Black Hill (Channel 10)

Company: Scottish Television

The construction of this station, on a site 900 ft. above sea level and midway between Glasgow and Edinburgh, began in the late summer of 1956. The station was designed to serve the central lowlands of Scotland, covering a population of nearly four millions within the o.25 mV/m contour.

The selection of the site was straightforward, but there was difficulty in obtaining the land.

A study of the topography within the required service area of this station established the need for a 750 ft. mast and it was evident that the best possible coverage could be obtained only by using a directional aerial system. It was important that, if possible, both Dundee in the north-east and the towns on the Ayrshire coast in the west should be included in the service area. Little benefit, however, would result from radiating high power into the hilly north-westerly or south-easterly directions. It thus appeared that an aerial having an elliptical power distribution pattern with its major axis aligned to the north-east and south-west would provide the best result. However, an international limitation on power in certain directions made it necessary to compromise and to design an aerial whose radiation pattern can best be described as “boot”-shaped, the “heel” (250 kw) directed towards the south-west and the “sole” (475 kW) directed to the north-east. A power of about 150 kW was adequate for the northwest and south-west directions.

ill-black hillA novel 16-stack vertically-polarised directional aerial system was developed, possessing many useful features, which attempted to approximate to the optimum power-radiation pattern. The aerial was located centrally within the mast structure to radiate through the opening of the lattice steel formation of the mast, mainly to reduce the wind loading and icing on the exposed site.

Unfortunately, complex anomalies in the behaviour of this aerial caused its performance to deviate from the prediction.
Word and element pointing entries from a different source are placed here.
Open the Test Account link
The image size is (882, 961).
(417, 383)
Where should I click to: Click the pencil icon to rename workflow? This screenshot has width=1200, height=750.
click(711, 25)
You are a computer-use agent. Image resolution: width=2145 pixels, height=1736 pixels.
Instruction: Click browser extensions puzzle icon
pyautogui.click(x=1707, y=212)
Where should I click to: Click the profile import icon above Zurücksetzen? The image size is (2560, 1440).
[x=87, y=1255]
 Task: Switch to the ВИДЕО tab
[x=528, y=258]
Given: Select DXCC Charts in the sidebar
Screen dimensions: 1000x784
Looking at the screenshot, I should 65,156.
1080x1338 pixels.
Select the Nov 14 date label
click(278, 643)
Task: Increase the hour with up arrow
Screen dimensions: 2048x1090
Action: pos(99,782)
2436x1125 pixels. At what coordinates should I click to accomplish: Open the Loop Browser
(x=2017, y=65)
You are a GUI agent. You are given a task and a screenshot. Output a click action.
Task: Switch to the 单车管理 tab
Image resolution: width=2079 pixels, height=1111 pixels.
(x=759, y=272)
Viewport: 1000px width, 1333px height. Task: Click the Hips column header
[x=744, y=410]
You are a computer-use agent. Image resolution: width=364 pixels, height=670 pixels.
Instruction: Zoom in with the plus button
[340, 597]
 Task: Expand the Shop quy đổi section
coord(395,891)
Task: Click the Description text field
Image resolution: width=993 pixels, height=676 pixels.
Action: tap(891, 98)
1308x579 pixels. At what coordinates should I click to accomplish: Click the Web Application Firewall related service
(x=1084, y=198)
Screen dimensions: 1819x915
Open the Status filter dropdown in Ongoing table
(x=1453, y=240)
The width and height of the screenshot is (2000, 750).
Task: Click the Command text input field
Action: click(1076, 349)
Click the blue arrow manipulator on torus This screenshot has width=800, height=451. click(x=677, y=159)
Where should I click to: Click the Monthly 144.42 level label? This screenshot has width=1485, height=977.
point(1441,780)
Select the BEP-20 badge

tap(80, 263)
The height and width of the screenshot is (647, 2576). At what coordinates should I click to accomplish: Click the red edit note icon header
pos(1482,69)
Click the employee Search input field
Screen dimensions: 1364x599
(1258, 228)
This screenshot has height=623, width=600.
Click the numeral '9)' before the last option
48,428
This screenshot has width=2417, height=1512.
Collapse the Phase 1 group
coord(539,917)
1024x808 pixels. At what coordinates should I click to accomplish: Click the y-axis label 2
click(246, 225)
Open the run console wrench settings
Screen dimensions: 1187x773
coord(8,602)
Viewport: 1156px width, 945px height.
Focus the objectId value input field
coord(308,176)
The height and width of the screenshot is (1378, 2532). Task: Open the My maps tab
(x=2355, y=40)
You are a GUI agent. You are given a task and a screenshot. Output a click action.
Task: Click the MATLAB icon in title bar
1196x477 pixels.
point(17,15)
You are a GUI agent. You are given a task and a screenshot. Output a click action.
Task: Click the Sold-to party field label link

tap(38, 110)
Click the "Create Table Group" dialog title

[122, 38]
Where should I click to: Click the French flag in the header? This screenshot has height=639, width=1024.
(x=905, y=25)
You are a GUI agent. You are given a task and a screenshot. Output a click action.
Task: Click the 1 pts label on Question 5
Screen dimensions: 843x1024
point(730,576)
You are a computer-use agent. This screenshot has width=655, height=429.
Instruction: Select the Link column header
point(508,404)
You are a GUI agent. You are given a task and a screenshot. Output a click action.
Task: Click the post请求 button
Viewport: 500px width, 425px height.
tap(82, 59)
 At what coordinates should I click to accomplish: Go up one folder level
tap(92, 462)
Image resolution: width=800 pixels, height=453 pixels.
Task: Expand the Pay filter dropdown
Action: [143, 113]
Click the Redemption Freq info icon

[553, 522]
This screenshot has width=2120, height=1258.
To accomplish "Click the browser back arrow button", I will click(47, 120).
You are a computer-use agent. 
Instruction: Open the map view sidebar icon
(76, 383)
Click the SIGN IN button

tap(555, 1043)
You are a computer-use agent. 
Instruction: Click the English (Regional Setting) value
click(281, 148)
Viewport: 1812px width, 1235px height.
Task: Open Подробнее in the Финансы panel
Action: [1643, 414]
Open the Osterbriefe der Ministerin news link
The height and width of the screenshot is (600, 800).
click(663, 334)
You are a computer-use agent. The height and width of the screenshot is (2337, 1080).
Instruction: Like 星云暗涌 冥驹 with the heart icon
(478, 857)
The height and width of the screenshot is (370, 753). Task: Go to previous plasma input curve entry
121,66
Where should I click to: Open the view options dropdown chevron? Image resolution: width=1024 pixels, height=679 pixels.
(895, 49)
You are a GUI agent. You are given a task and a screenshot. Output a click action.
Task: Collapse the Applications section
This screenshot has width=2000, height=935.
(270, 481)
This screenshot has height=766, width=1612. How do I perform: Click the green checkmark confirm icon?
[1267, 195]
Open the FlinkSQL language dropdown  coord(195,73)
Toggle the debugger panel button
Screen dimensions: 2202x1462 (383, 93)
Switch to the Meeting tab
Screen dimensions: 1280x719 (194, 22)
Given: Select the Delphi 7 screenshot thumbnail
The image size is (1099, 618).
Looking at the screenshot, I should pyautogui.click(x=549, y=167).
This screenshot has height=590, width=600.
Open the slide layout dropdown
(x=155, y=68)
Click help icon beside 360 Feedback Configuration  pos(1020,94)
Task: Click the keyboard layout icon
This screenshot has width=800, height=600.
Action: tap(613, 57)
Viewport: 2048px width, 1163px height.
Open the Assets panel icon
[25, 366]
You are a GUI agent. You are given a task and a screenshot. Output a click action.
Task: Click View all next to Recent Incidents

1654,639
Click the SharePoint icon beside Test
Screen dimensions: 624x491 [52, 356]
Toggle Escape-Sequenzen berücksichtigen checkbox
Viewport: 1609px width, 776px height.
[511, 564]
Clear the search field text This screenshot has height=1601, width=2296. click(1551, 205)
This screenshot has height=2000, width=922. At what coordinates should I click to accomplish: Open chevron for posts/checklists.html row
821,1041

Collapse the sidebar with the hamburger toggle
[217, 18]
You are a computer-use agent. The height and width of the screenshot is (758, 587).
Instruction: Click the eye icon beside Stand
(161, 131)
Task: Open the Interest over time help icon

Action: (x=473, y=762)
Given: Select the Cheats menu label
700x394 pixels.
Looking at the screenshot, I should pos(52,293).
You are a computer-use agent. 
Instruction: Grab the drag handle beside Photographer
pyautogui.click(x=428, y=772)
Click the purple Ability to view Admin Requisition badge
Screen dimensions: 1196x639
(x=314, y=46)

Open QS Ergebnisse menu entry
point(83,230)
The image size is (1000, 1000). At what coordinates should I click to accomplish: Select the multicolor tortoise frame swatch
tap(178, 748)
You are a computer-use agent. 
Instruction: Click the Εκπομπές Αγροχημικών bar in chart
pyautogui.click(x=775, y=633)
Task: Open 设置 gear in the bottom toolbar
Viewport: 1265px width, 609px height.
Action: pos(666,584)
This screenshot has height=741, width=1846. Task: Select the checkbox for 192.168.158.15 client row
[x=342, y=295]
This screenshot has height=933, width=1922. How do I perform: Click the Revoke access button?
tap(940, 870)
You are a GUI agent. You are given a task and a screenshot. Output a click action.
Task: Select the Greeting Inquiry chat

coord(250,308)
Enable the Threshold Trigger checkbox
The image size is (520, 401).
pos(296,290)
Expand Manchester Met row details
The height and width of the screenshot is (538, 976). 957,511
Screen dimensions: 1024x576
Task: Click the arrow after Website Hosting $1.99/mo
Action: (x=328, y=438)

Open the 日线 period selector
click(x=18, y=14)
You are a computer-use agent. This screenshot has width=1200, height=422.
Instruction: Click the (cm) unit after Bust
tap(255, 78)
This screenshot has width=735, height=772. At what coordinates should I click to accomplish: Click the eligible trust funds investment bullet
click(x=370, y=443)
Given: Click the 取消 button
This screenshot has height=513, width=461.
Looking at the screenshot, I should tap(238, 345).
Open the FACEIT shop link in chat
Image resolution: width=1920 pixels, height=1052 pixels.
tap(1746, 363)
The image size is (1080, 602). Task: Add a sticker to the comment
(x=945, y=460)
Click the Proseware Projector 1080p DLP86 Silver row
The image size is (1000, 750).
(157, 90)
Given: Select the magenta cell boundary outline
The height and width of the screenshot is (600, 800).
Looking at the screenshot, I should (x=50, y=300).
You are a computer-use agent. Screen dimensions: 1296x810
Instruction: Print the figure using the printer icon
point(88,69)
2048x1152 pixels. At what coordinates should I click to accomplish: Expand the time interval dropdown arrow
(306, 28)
The desired power in the various directions was not completely achieved, while the radiation in the south-west sector in the direction of Ayr was predominantly horizontally instead of vertically polarised. The result was a marginal shift in the potential service area of the station. These anomalies had to be accepted for the time being, and the station came into service on 31st August 1957.

In 1959 it was decided to replace the “inside the mast” aerial by one of more conventional form, with the radiators mounted outside the mast. In order to ensure continuity of service, it was also decided to erect the replacement aerial on a new 1,ooo ft. mast near the original mast.

The difficult task of constructing the new mast close to the old began in August 1960. It was brought into use together with the new aerial on 10th July 1961. The 750 ft. mast was dismantled and has been used at the Selkirk station in the Borders. The performance of the new aerial at Black Hill is satisfactory and has resulted in an enlargement of the service area and in improvements to reception generally.